## TASK DIRECTIONS
Nothing should appear in the answer except the lines from the one containing "Ohjeet & Tuki (429, 2386)" through the end of the records below, written out exactly.

[Stored dataset items]
==========

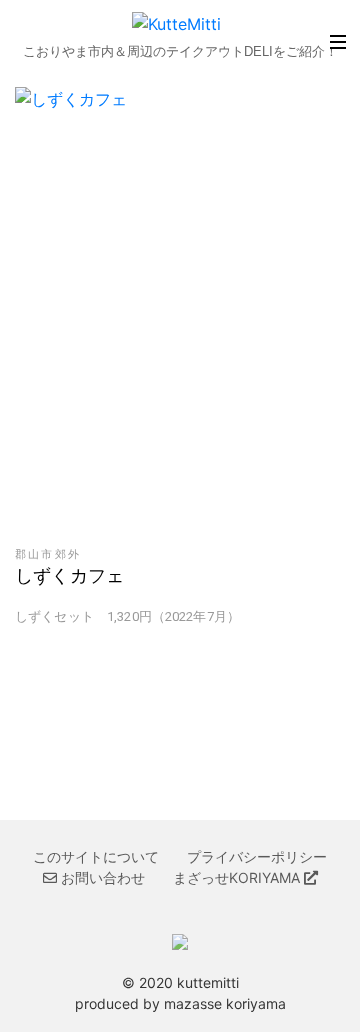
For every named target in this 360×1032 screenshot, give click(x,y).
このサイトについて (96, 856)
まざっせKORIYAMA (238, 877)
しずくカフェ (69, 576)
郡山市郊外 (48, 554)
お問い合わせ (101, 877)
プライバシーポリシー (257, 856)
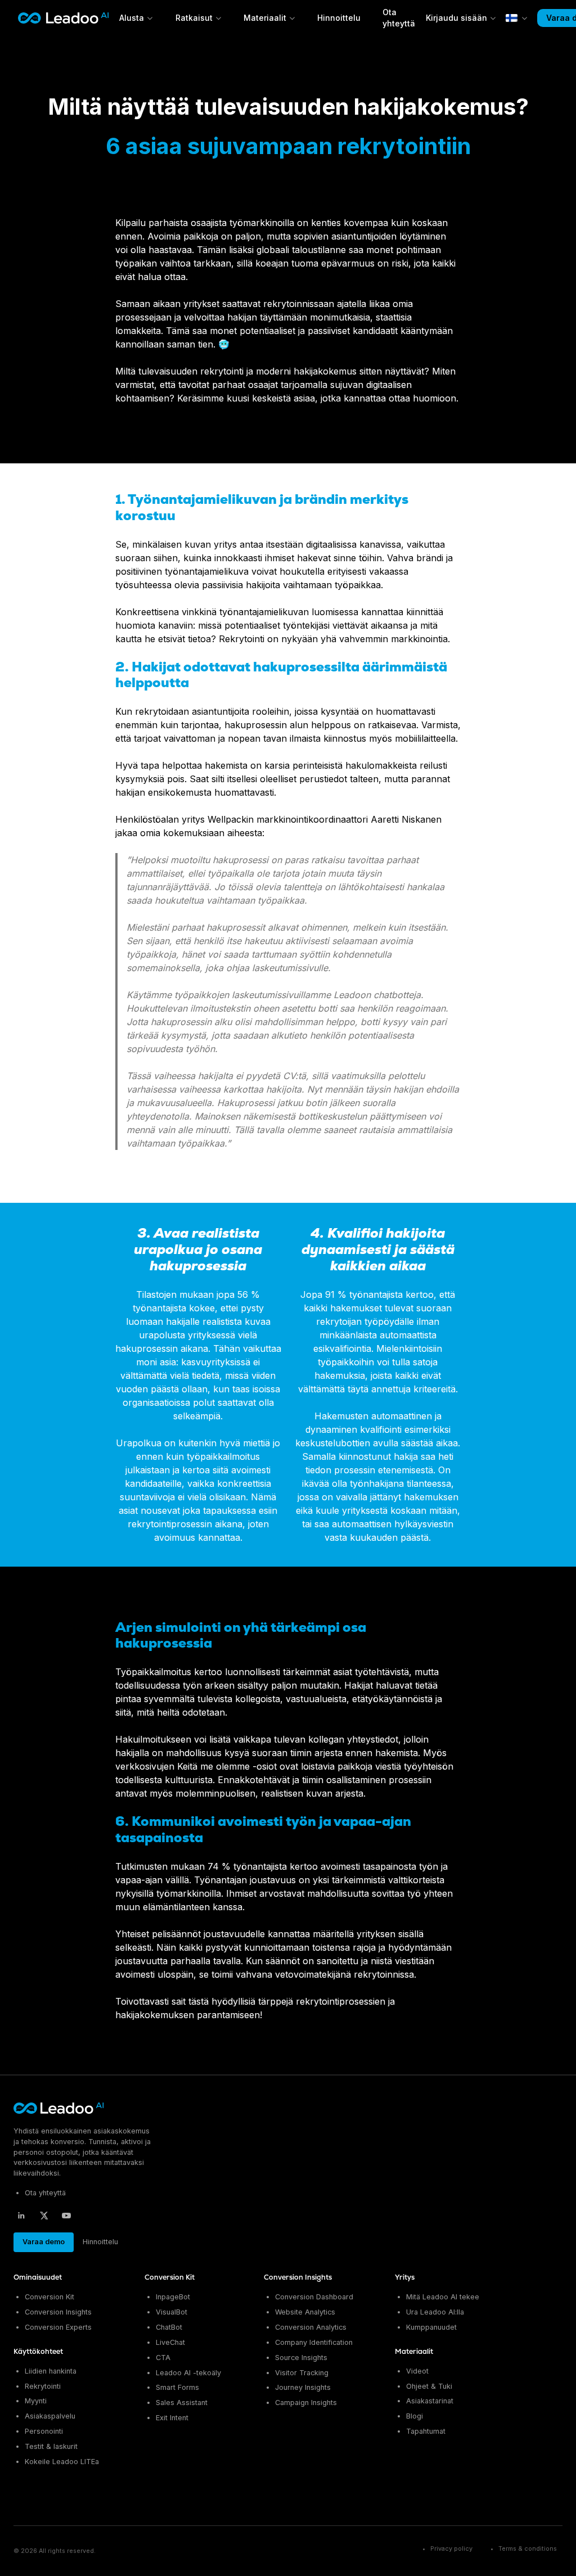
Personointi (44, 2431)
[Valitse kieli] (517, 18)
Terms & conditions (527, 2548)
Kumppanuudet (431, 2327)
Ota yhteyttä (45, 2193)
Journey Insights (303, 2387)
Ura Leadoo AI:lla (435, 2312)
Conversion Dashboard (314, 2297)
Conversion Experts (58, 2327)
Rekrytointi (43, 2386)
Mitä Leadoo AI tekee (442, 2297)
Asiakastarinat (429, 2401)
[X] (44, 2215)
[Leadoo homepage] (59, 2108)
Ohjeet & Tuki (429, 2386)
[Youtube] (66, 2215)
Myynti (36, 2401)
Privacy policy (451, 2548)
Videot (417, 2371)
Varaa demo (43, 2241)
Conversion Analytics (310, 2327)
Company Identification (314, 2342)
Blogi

==========

## RESULT
Ohjeet & Tuki (429, 2386)
[Youtube] (66, 2215)
Myynti (36, 2401)
Privacy policy (451, 2548)
Videot (417, 2371)
Varaa demo (43, 2241)
Conversion Analytics (310, 2327)
Company Identification (314, 2342)
Blogi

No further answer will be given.